Championship Coaches Corner #3 with Coach Joey Sato – Bingham High School

Championship Coaches Corner           

With Coach Joey Sato – Bingham High School

This week I am pleased to continue my Championship Coaches Corner with a friend of mine who I have great respect for. I have met many coaches across the country but yet to meet anyone who is more respected that Coach Sato within the state of Utah. He is everything a great head coach should be and a true knowledge hound who has sat in Denny’s with me until early in the morning and traded numerous emails with me after meeting two years ago. Soak up some knowledge from one of the best around. I always learn something from him every time we talk and hope you do as well.

Coach Justin Dehmer: What is your baseball/softball background? Resume? Talk about your program.

Coach Joey Sato: First I’d like to talk about Bingham’s baseball program.

Our baseball program has a rich legacy and tradition, dating back to the early 1930’s.  The beginnings of our baseball program and tradition was featured in a July 5, 1999, Sports Illustrated article titled, “Bailey’s Boys”.  The article is named after Bingham’s 1st baseball coach, Bailey Santistevan.  Our baseball program was also honored at the turn of the century as the Salt Lake Tribune named Bingham Baseball the “top Utah high school baseball program of the last century”.

In the history of Bingham’s baseball program, we have won 32 region (conference) titles and with the 2013 State Championship, 21 total State Championships.  This long standing tradition of baseball excellence is something our players are well aware of.  It helps our ballclub knowing they are a part of something greater than each of them and they want to continue the tradition. Tradition is one of the cornerstones we build our program on and we rely on it heavily.

When our ball club is selected, we stress to our players that they are now a part of the great legacy of baseball at our school. It is important that they are aware of what legacy they leave behind as they graduate from the program.  We constantly remind them that 5 years from now, no one will remember how many games they won or what their batting average was.  What their teammates will remember is how you treated them.  We hope that each player is able to leave a positive mark upon his teammates and the baseball program.

Personal History

Began coaching career as an assistant baseball coach at high school alma mater, Bingham High School, while attending college at Univ. of Utah. (1975-78)  Upon getting education/teaching degree hired as teacher at Bingham High and continued as assistant baseball coach, while also being an assistant basketball and football coach.  Also coached high school summer league team from 1979-90. Became head baseball coach at Bingham in 1993, till present.  Stopped coaching football in 1994 and stopped coaching basketball after the 2000 season. 

Honors: Utah 5A Baseball coach of the year 1999 & 2003. 1999 Utah High School Activities Association Distinguished Service Award.  BCA Rocky Mountain Region Coach of the Year 2011 & 2013.  Utah High School Activities Association 5A Coach of the Year 2012.  

 I’ve been fortunate to have been a part of 11 of those 32 region titles as a head coach and 1 of those state championships as a player(1974), 4 as an assistant coach (1975, 1976, 1984, 1985) and 4 as a head coach (1999,2003,2011,2013).

Joey Sato Pic

Coach Justin Dehmer: What are some of the biggest factors in your success?

Coach Joey Sato: Talented Players, Loyal, Knowledgeable Staff, Work Ethic, Team Concept

We have been fortunate to have good players come through our program on a consistent basis.
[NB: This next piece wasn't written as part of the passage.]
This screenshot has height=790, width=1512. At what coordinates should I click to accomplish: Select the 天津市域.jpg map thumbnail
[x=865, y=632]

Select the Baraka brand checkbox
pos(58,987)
I don’t think any program can be successful without having talented players.  We don’t have the types of players the California, Arizona, Texas, Florida, Georgia, etc high schools have, but we’ve had our share of players who have been drafted and/or receive scholarships to continue their playing careers.

I’ve been fortunate enough to have loyal, knowledgeable coaches on staff. They are a huge part of the success our baseball program has had.  I’ve tried to surround myself with the most knowledgeable baseball people I can, give them responsibilities, and let them coach.  They have all done a wonderful job in not only teaching baseball skill development, but also help our players mature and grow in areas outside the diamond as well.  5 of the 6 members of our staff are also teachers, so we’re in the business of developing youth, which is our main concern.  We’ve been fortunate enough to also have great stability in this area also. Assistants Rand Rasmussen(20 years), Scott Sommer (14 years), Justin McCoy(15 years), Bill McDonald(7years), and Jeremy Butterbaugh(7 years) have made great contributions to our program during those years.  Rand Rasmussen and I were assistant coaches together under previous coach Brad Bevan for 5 seasons before I became the head coach.  We are very familiar with each other and he has had a tremendous positive influence on our program.  Coach Sommer and Coach McCoy are ex-Bingham players, so they are well versed in the traditions and workings of our baseball program.  Coach McDonald has had a son go through our program so he is also well aware of the workings of Bingham baseball.  Coach Butterbaugh has brought in a great attitude, knowledge and work ethic that has added greatly to our program.  We are all on the same page and they all do an outstanding job of teaching the game and helping our players progress on and off the field.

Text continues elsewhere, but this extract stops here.